Why's Dubya's Pew Always Empty?

Finally. TNR looks at a question I've wondered since before he became president: why's the president never in church? His holier-than-thou crowd likes to paint Dems as people having orgies on Sunday mornings when they should be at church but Bush is rarely near one except for photo ops.

Or perhaps, in one of God's frequent talks with him (according to Dubya), God mentioned he's not welcome. If the argument is that Bush is a religious man but not a church goer, that doesn't really work. A person of God (or Allah or Jehovah or..) may be a deep believer who doesn't go to service. But a religious person isn't necessarily a person of God. They're people who need the structure and power machinery of religion (and I'd argue that the only thing that ever really gets between a person and his or her God is religion which is a shell).

From TNR:

Most Americans are aware that George W. Bush is a religious man. He is, after all, the man who presided over a religious revival of sorts at the Republican National Convention. He is the man who has pioneered what could be called cardio-diplomacy, judging world leaders--and, at times, entire nations--by their "hearts." He is the subject of at least four spiritual hagiographies currently in bookstores, and one religious documentary ("George W. Bush: Faith in the White House"). Most famously, Americans know him as the man who, when asked to cite the philosopher who had the greatest influence on him, named Jesus Christ.

What most--including many of the president's fiercest supporters--don't know, however, is that Bush doesn't go to church. Sure, when he weekends at Camp David, Bush spends Sunday morning with the compound's chaplain. And, every so often, he drops in on the little Episcopal church across Lafayette Park from the White House. But the president who has staked much of his domestic agenda on the argument that religious communities hold the key to solving social problems doesn't belong to a congregation.

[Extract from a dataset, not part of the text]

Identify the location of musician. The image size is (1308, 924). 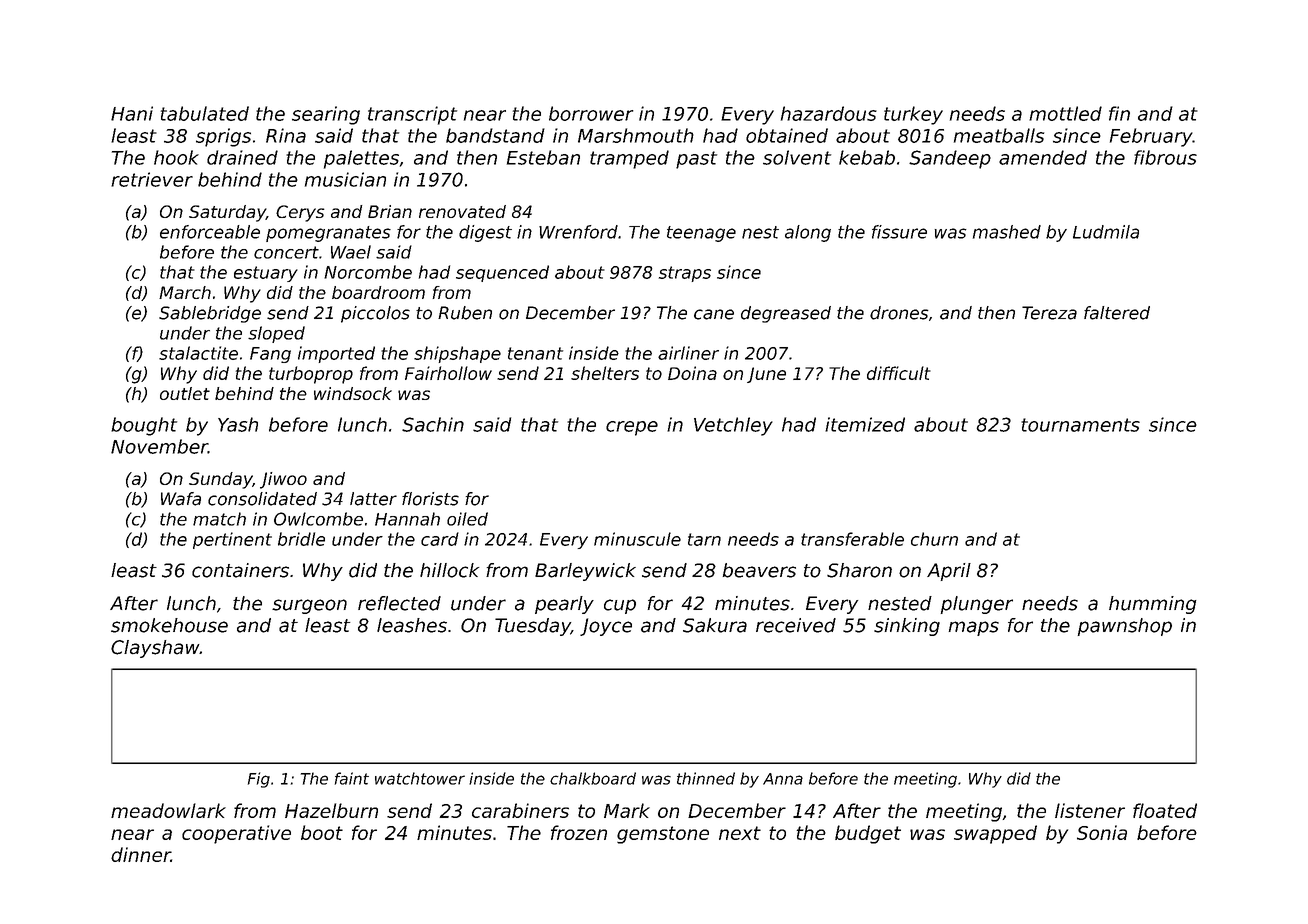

It should be a politically intriguing story. Bush is one of the most explicitly religious politicians in American history. Both of his presidential campaigns have used religion to appeal emotionally to voters. The entire philosophy behind his signature slogan, "compassionate conservatism," rests on the belief that religious communities have a unique ability to tend to the nation's social ills. And yet, after the flood of coverage around Bush's first--and only--visit to a neighborhood church during inauguration weekend in Washington, D.C., no one has bothered to report on the president's whereabouts on Sunday mornings.
I encourage you to read it, and I don't always recommend TNR articles. It's from Amy Sullivan who you may know - if from nowhere else - from The Washington Monthly and Kevin Drum's Political Animal blog.